To implement the ML life cycle in the style of a microservice architecture, we build upon the following tech stack which serves as a foundation:

For data storage and compute resources we use the Google Cloud Storage and Google Kubernetes Engine (GKE). With Kubernetes we can conveniently implement the idea of the microservice architecture. The components are defined as containerized applications that are orchestrated via Kubernetes. The full ML application lives within the Kubernetes Cluster while, again, the respective components are deployed separately. By doing so, we can flexibly scale and schedule the respective components and thereby better respond to the respective requirements. The communication between components within the Cluster is ensured via exposed Services while UIs are exposed to the outside world via Ingresses. To manage the Kubernetes application we use Helm and to provide the infrastructure we use terraform. We use Gitlab for metadata and code versioning as well as Gitlab CI for continuous integration and deployment (CI/CD).
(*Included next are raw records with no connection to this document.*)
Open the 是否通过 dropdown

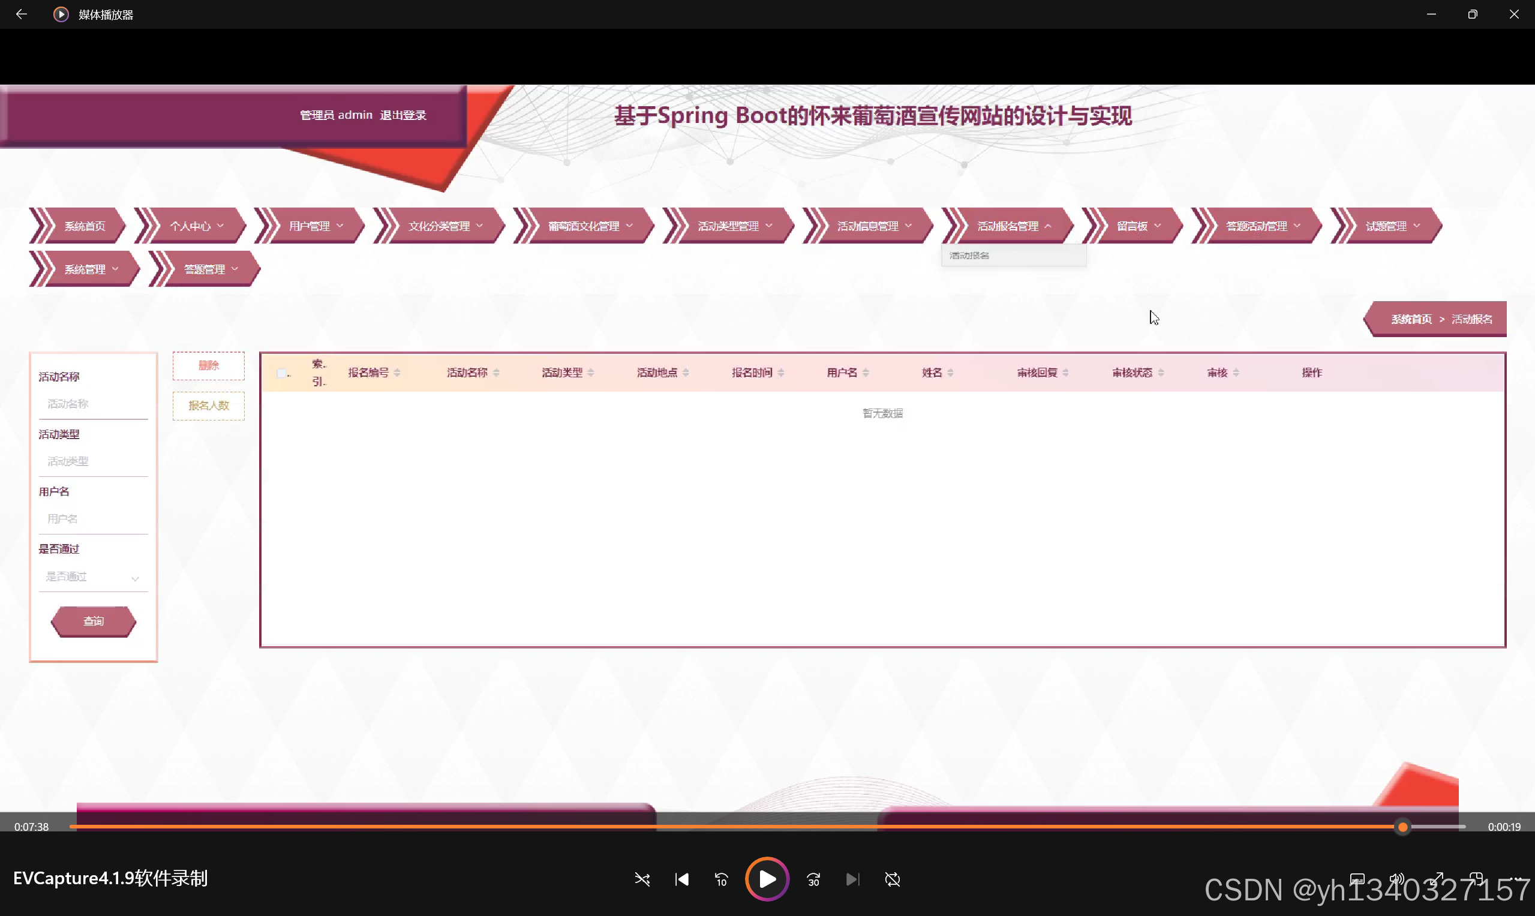click(x=93, y=577)
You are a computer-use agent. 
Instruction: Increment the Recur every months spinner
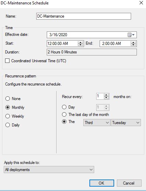pyautogui.click(x=106, y=95)
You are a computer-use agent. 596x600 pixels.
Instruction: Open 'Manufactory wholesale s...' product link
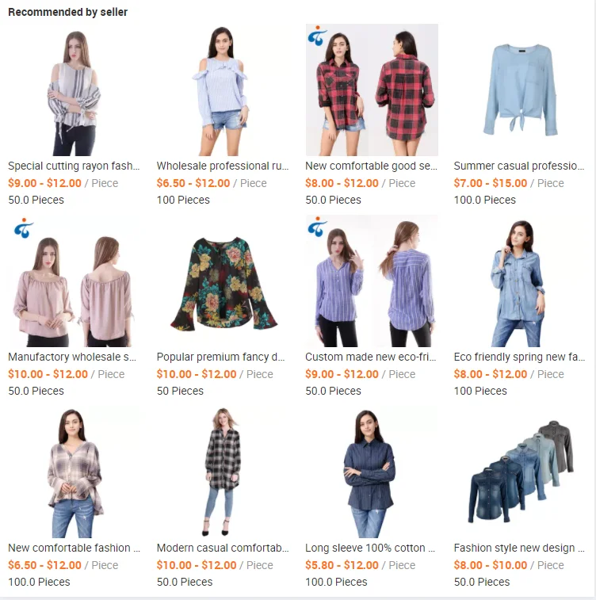pyautogui.click(x=72, y=357)
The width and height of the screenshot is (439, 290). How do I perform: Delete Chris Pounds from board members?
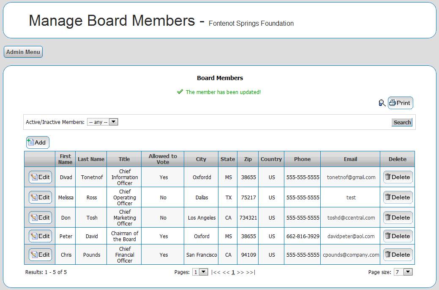pyautogui.click(x=398, y=255)
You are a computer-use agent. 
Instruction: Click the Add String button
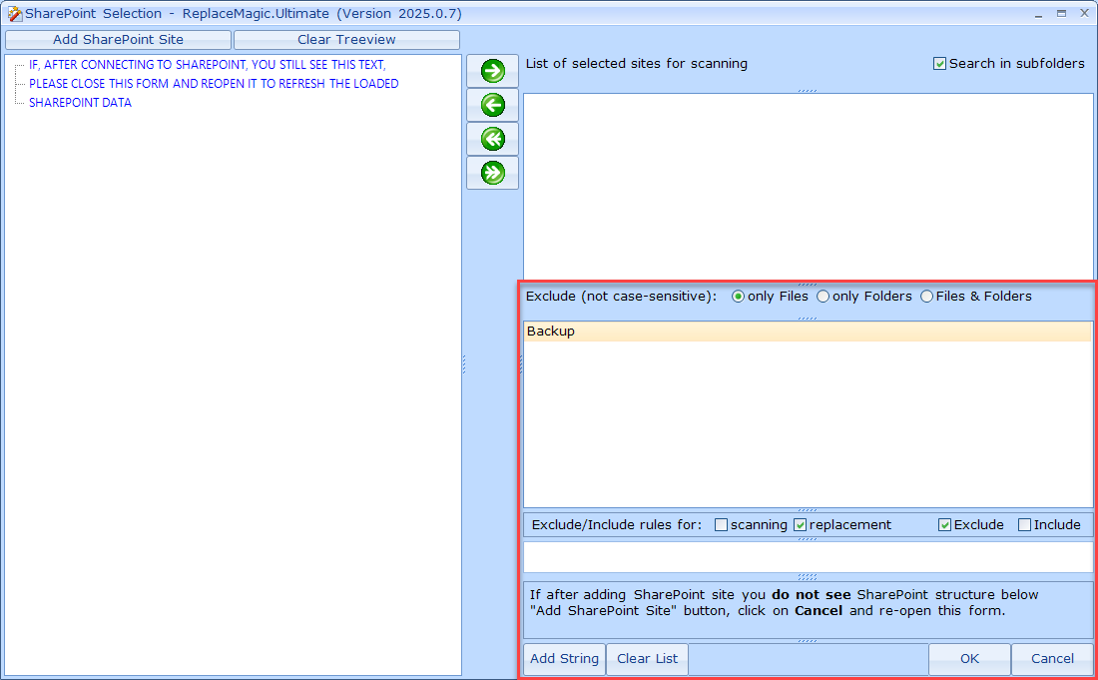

Once this framework is set up, we can continue with building the ML-specific components as independent microservices. For data and model versioning we rely on DVC and MLflow, respectively. MLflow is not only used for experiment tracking but also for serving the trained models. For automated model training, we leveraged H2O and for automated feature engineering, we use tsfresh (only suitable for time series data). Beyond that, we customize our own monitoring tool by building upon the framework provided by evidently AI. To store and persist the predictions and the features during deployment, we use InfluxDB, and to visualize the results, we use Grafana for Dashboarding. For lightweight messaging between the microservices we either leverage built-in APIs, APIs, or Apache Kafka.